Error notification

The Error Notification object class specifies the conditions and actions to be taken when errors are recorded in the system error log. The user specifies these conditions and actions in an Error Notification object.

Each time an error is logged, the error notification daemon determines if the error log entry matches the selection criteria of any of the Error Notification objects. If matches exist, the daemon runs the programmed action, also called a notify method, for each matched object.

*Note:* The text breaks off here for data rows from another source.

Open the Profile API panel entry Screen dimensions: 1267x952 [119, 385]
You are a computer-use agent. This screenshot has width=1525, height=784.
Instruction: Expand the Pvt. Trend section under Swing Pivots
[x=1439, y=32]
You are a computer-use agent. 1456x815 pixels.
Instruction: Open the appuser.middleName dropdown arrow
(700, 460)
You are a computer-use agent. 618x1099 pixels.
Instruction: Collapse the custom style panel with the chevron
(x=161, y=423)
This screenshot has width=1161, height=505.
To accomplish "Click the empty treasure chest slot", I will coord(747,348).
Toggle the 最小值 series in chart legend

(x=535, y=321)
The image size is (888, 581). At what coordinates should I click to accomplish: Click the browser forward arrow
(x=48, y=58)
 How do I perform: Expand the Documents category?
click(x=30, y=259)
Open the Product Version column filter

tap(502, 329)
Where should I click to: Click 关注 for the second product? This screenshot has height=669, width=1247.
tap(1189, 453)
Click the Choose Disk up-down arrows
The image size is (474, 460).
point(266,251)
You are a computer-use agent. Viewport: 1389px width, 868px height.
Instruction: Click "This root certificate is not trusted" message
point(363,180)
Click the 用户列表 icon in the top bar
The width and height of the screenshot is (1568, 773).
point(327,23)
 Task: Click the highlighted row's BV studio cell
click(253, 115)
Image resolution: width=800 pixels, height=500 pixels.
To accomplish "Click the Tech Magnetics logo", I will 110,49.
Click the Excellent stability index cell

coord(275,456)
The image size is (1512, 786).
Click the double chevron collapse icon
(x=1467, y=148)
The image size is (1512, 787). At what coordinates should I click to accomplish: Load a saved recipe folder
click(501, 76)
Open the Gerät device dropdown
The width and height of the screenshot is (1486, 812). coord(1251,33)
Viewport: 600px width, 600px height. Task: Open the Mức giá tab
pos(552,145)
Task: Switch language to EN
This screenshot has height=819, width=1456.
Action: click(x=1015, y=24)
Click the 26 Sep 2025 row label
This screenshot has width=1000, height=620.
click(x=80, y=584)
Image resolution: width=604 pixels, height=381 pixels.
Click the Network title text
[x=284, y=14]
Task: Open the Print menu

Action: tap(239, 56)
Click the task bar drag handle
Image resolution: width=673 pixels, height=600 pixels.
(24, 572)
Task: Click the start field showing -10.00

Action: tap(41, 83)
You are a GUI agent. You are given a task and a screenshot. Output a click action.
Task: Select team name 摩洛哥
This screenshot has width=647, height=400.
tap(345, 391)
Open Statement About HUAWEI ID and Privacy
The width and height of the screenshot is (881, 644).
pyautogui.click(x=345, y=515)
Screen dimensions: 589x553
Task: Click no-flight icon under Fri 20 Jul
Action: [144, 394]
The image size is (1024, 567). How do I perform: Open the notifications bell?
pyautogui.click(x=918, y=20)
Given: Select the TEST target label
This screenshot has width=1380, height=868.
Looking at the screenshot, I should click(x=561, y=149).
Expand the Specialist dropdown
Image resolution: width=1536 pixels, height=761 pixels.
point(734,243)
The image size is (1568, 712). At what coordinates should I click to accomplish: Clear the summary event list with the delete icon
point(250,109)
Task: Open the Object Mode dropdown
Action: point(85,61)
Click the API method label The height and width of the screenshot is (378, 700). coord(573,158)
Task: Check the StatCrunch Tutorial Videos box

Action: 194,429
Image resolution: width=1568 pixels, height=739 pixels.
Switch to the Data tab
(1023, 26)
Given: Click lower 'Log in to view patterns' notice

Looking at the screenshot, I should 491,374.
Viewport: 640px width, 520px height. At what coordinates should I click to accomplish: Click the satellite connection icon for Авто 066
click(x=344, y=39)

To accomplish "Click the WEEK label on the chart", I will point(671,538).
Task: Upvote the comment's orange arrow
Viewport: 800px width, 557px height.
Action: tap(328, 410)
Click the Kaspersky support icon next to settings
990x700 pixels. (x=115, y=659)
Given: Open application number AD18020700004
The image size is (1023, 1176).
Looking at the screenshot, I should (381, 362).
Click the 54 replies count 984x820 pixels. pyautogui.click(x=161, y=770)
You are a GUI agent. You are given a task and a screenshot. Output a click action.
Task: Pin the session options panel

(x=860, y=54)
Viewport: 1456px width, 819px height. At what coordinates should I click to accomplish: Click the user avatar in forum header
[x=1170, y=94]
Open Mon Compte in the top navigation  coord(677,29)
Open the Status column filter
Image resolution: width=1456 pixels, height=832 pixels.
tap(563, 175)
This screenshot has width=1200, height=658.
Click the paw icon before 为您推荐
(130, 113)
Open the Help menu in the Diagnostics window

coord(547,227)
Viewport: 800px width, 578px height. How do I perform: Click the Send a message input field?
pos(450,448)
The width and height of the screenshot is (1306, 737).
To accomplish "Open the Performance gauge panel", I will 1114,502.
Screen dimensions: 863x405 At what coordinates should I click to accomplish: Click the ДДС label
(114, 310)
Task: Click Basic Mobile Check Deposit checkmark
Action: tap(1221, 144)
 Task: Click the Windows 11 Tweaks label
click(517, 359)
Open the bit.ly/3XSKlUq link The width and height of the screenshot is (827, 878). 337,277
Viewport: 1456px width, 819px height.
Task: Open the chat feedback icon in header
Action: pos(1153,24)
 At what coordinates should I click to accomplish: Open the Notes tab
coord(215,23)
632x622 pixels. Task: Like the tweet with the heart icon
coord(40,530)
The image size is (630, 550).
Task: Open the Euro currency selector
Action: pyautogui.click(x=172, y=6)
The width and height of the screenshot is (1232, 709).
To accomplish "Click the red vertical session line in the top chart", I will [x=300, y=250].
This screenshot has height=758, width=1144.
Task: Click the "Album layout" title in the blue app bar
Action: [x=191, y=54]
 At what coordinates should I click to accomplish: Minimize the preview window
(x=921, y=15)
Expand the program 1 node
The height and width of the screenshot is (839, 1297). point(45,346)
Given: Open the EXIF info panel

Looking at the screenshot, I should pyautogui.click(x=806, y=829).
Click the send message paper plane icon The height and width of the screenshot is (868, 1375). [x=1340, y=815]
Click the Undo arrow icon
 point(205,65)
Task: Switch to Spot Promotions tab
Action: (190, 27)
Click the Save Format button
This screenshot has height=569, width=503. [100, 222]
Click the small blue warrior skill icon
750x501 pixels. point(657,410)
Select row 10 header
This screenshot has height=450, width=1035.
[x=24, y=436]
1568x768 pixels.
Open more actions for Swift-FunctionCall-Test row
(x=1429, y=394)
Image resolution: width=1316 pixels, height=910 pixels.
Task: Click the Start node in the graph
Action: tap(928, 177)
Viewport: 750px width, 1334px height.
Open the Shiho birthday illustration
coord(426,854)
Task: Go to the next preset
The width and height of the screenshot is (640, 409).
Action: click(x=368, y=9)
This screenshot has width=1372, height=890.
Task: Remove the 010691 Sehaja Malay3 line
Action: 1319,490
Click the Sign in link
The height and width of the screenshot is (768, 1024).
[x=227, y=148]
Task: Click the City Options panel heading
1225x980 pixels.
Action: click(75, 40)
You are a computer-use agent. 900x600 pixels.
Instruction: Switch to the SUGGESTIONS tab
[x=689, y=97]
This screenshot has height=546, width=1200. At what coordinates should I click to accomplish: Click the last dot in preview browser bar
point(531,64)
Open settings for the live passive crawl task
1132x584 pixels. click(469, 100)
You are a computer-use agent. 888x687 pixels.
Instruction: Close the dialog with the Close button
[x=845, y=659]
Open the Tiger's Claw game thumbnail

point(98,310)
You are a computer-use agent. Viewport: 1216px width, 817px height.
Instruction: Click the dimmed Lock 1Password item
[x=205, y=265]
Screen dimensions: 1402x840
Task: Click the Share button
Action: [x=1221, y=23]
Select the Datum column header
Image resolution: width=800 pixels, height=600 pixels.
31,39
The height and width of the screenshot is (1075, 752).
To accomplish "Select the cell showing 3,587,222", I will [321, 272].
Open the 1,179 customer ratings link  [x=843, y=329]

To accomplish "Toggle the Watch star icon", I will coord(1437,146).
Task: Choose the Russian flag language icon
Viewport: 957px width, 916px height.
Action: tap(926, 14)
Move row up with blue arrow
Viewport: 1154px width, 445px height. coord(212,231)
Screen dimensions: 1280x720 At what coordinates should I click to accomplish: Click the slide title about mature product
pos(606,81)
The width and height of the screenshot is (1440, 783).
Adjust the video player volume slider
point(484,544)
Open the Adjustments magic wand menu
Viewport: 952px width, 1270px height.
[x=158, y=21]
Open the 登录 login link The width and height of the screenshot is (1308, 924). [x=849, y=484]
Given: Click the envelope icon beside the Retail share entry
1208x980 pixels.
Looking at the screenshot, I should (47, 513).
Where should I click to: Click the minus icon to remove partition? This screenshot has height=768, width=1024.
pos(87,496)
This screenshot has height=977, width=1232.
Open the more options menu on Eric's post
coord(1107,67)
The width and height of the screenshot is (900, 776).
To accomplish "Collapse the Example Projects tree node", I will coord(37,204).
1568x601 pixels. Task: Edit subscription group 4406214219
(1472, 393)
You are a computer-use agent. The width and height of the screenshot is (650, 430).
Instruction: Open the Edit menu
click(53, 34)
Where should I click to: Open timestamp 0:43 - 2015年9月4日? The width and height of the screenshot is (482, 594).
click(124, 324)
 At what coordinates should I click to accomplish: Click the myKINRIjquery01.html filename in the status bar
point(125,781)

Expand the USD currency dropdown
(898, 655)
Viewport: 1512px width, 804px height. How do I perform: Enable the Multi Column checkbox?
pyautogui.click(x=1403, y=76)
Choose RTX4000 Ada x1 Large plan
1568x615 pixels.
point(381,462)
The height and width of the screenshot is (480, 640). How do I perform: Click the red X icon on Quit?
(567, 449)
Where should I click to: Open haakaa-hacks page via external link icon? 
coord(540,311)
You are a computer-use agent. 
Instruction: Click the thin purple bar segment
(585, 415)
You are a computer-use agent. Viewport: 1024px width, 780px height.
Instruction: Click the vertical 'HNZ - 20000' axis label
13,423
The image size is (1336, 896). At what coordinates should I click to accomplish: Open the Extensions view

The Error Notification object class is located in the /etc/objrepos/errnotify file. Error Notification objects are added to the object class by using Object Data Manager (ODM) commands. Only processes running with the root user authority can add objects to the Error Notification object class. Error Notification objects contain the following descriptors:

en_alertflg
Identifies whether the error can be alerted. This descriptor is provided for use by alert agents associated with network management applications using the SNA Alert Architecture. The valid alert descriptor values are:
TRUE
can be alerted
FALSE
cannot be alerted
en_class
Identifies the class of the error log entries to match. The valid en_class descriptor values are:
H
Hardware Error class
S
Software Error class
O
Messages from the errlogger command
U
Undetermined
en_crcid
Specifies the error identifier associated with a particular error. An error identifier can be any numeric value that is valid as a Predefined Attribute (PdAt) object class attribute value. The errpt command displays error identifiers as hexadecimal. For example, to select an entry that the errpt command displays with IDENTIFIER: 67581038, specify en_crcid = 0x67581038.
en_dup
If set, identifies whether duplicate errors as defined by the kernel should be matched. The valid en_dup descriptor values are:
TRUE
Error is a duplicate.
FALSE
Error is not a duplicate.
en_err64
If set, identifies whether errors from a 64-bit or 32-bit environment should be matched. The valid en_err64 descriptors value are:
TRUE
Error is from a 64-bit environment.
FALSE
Error is from a 32-bit environment.
en_label
Specifies the label associated with a particular error identifier as defined in the output of the errpt -t command.
en_method
Specifies a user-programmable action, such as a shell script or command string, to be run when an error matching the selection criteria of this Error Notification object is logged. The error notification daemon uses the sh -c command to execute the notify method.

The following key words are automatically expanded by the error notification daemon as arguments to the notify method.

$1
Sequence number from the error log entry
$2
Error ID from the error log entry
$3
Class from the error log entry
$4
Type from the error log entry
$5
Alert flags value from the error log entry
$6
Resource name from the error log entry
$7
Resource type from the error log entry
$8
Resource class from the error log entry
$9
Error label from the error log entry
en_name
Uniquely identifies the object. This unique name is used when removing the object.
en_persistenceflg
Designates whether the Error Notification object should be automatically removed when the system is restarted. For example, to avoid erroneous signaling, Error Notification objects containing methods that send a signal to another process should not persist across system restarts. The receiving process and its process ID do not persist across system restarts.

The creator of the Error Notification object is responsible for removing the Error Notification object at the appropriate time. In the event that the process terminates and fails to remove the Error Notification object, the en_persistenceflg descriptor ensures that obsolete Error Notification objects are removed when the system is restarted.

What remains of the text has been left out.